FINANZA ISLAMICA

 

UN MODELLO DIVERSO DI ECONOMIA

 COME MEDICINA ALLA CRISI DELLA

FINANZA IN OCCIDENTE?

 

(a cura di Claudio Prandini)

 

 

 

 

 

INTRODUZIONE

 

Cos'è la finanza islamica e quali

sono le sue regole

Fonte web

Nata negli anni Settanta del secolo scorso in Medio Oriente, la finanza islamica segue la Sharia, la legge islamica, che fissa in materia di finanza tre principi capitali: il divieto di chiedere interessi (riba), considerati una forma di usura; la condivisione dei rischi e dei profitti tra creditore e debitore e, infine, l'obbligo di appoggiare tutte le transazioni finanziarie su di un attivo reale, e ciò in teoria esclude il ricorso a prodotti derivati.

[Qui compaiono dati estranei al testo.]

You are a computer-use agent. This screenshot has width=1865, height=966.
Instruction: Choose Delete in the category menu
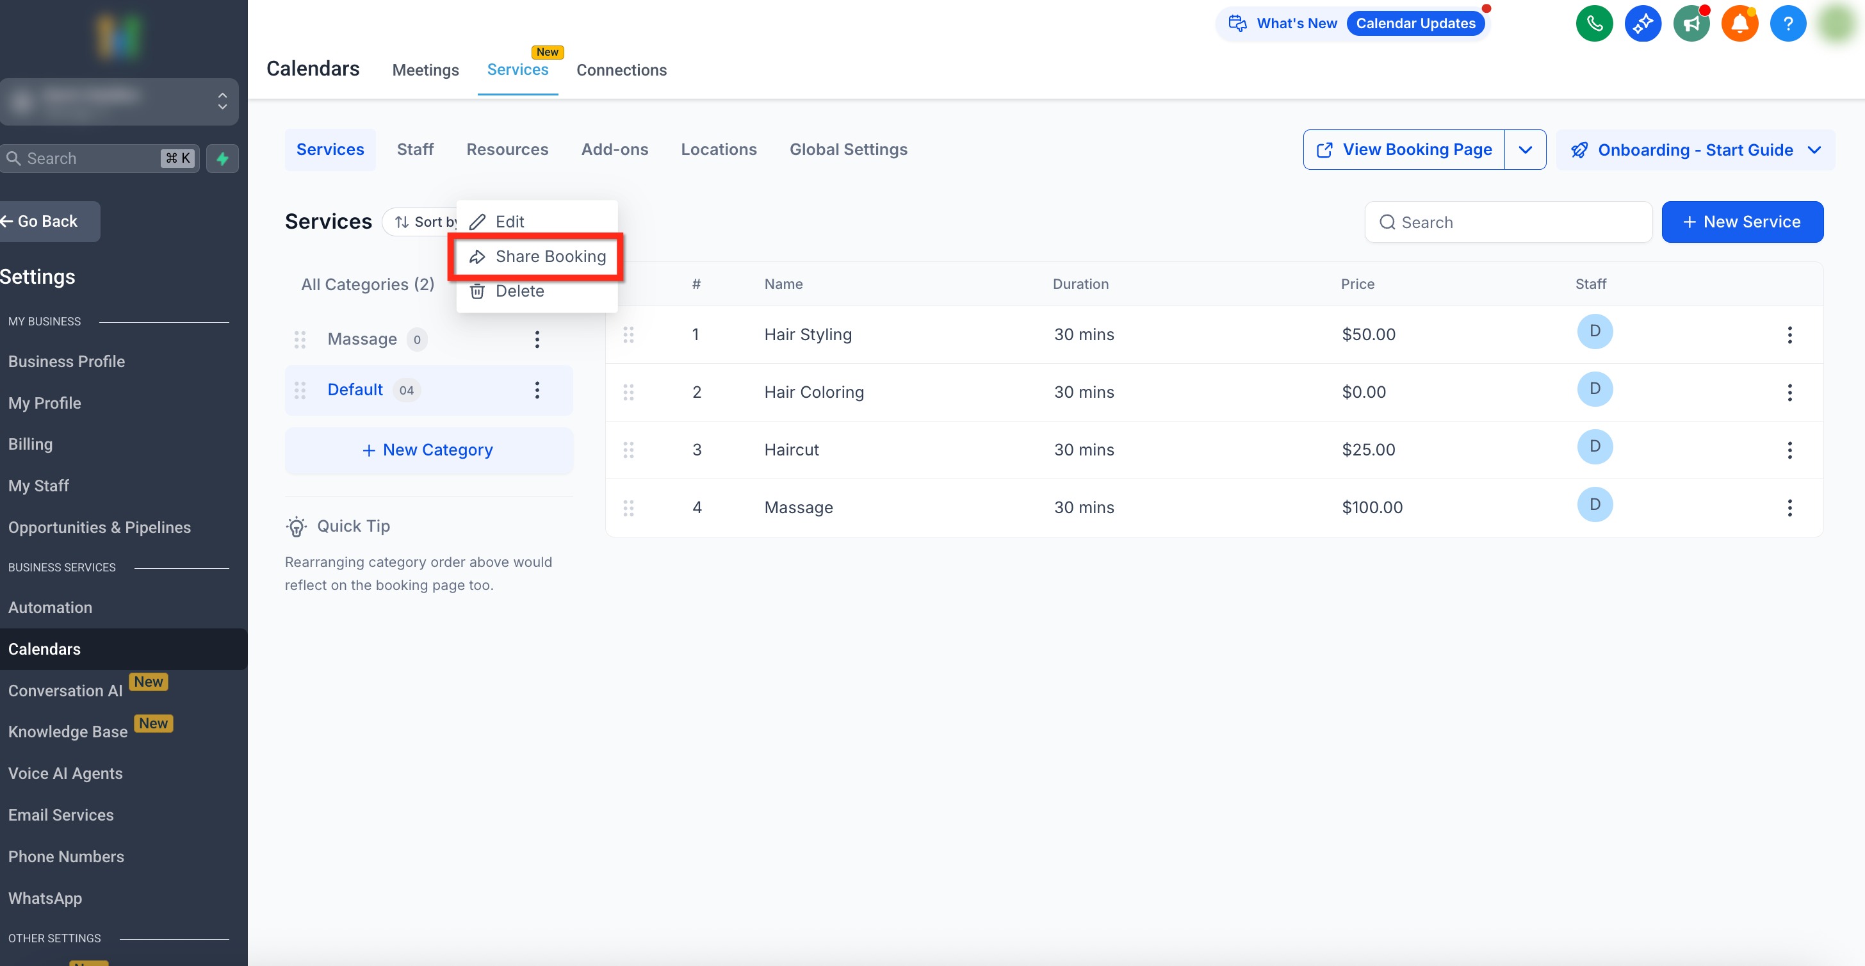(519, 291)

Secondo i precetti del Corano, il denaro non può quindi stare fermo e generare altro denaro. Per crescere deve essere investito in attività concrete e produttive (come ad esempio gli immobili).
Le banche islamiche si distinguono così in modo sostanziale dalle banche occidentali. Ad esempio, piuttosto che concedere un mutuo a una persona che vuole comprare una casa, riscuotendo in cambio un interesse sul prestito, la banca acquista direttamente la casa e poi la concede in affitto al cliente, che si impegnerà a versare la cifra corrispondente in più rate mensili, pagando una commissione sul servizio ottenuto. Quando avrà pagato tutte le rate, il cliente diventerà il proprietario della casa.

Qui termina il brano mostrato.